(Records provided)

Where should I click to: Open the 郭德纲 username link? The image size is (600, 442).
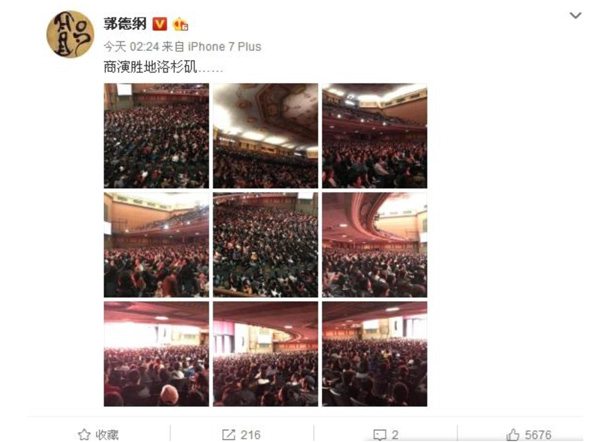pyautogui.click(x=125, y=24)
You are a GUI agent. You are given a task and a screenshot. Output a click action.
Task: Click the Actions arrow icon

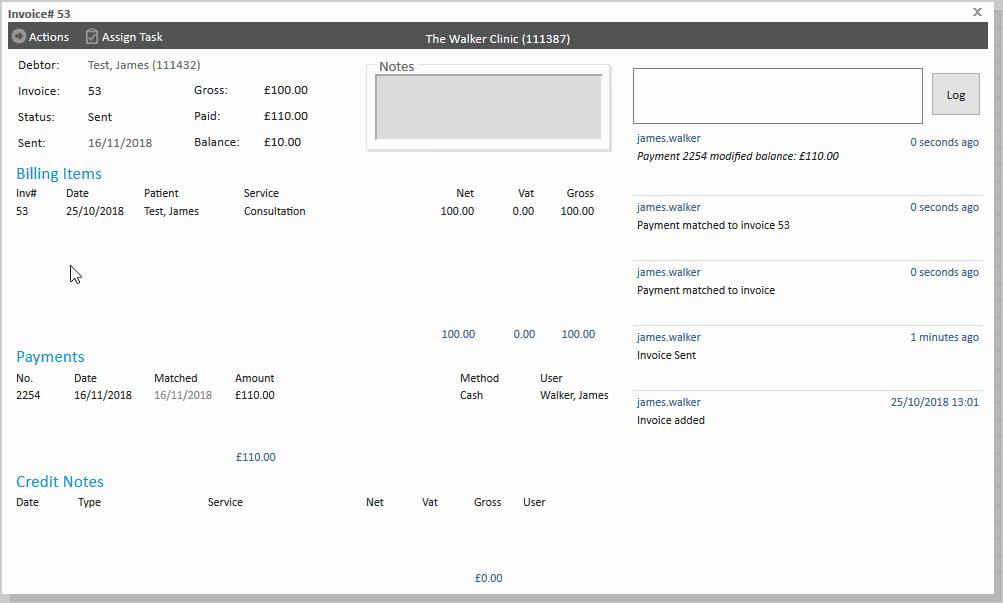18,37
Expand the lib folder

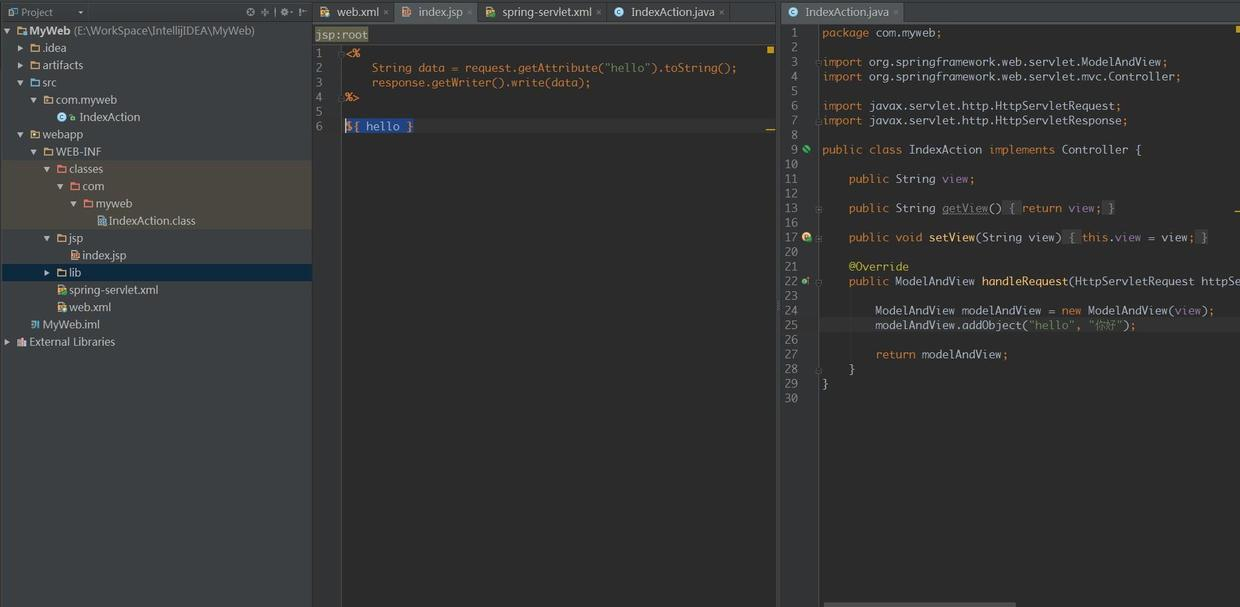coord(47,273)
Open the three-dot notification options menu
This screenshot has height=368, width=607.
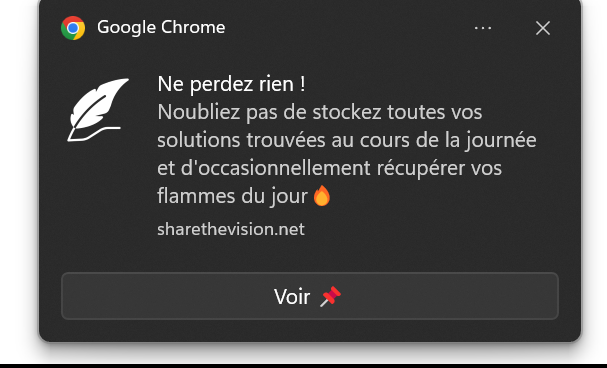483,28
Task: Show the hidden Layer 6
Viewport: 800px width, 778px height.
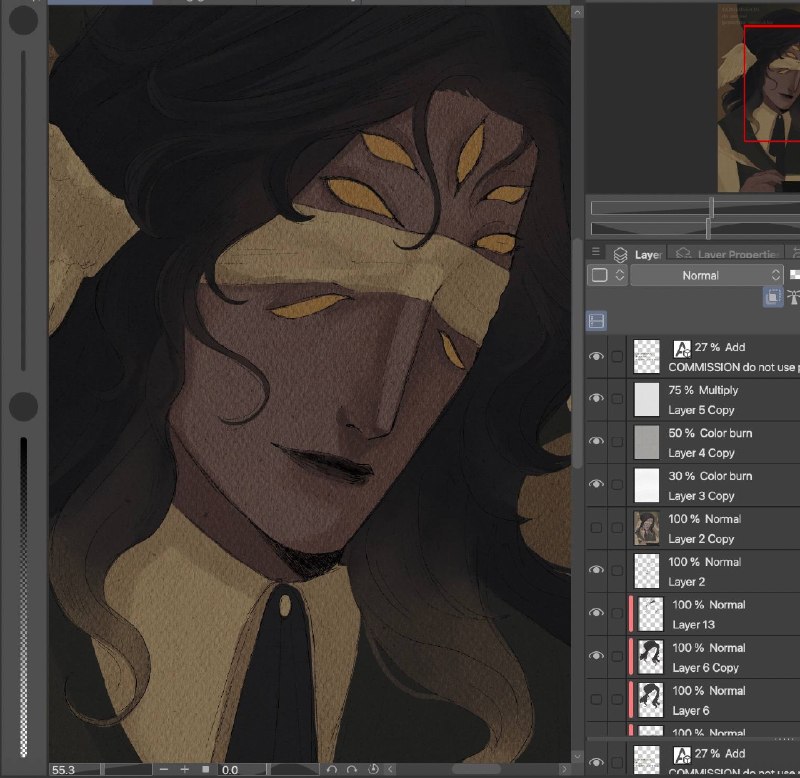Action: [595, 699]
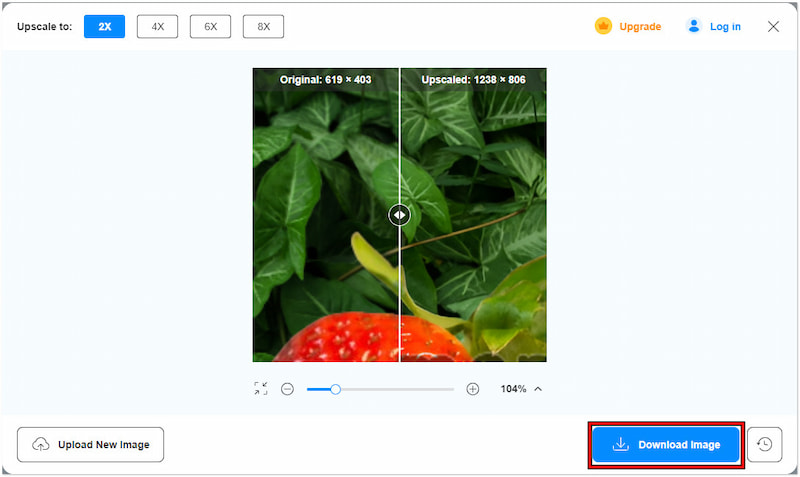Screen dimensions: 800x477
Task: Click the Download Image button
Action: [x=666, y=445]
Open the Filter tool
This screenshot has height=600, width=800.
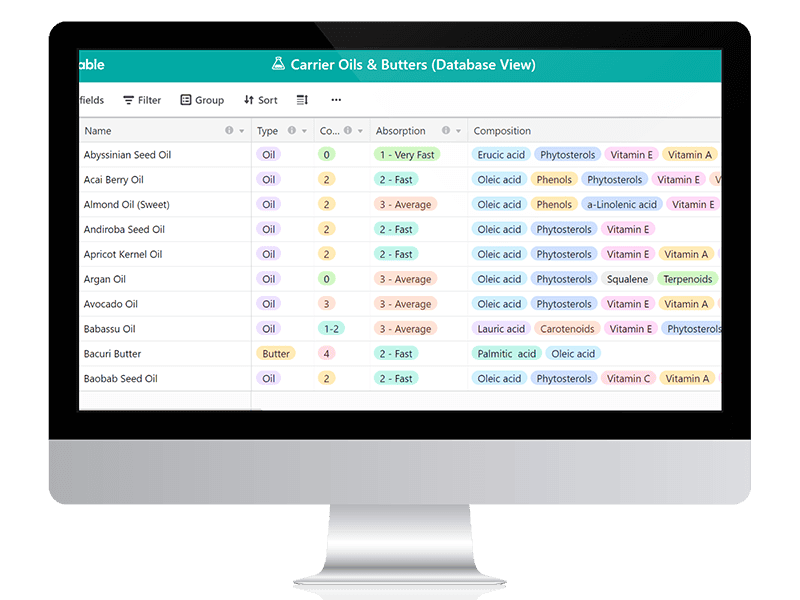pyautogui.click(x=141, y=100)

(End Records provided)

Problem requirements:
The records above must be retyped exactly. Please omit the pictures.

Task answer:
Where should I click to: Open the 郭德纲 username link? The image size is (600, 442).
pyautogui.click(x=125, y=24)
You are a GUI agent. You are given a task and a screenshot. Output a click action.
Task: Click the Actions arrow icon

18,37
Expand the lib folder

coord(47,273)
Open the three-dot notification options menu
This screenshot has height=368, width=607.
483,28
Task: Show the hidden Layer 6
Viewport: 800px width, 778px height.
Action: [595, 699]
Screen dimensions: 800x477
Task: Click the Download Image button
Action: [x=666, y=445]
Open the Filter tool
This screenshot has height=600, width=800.
pyautogui.click(x=141, y=100)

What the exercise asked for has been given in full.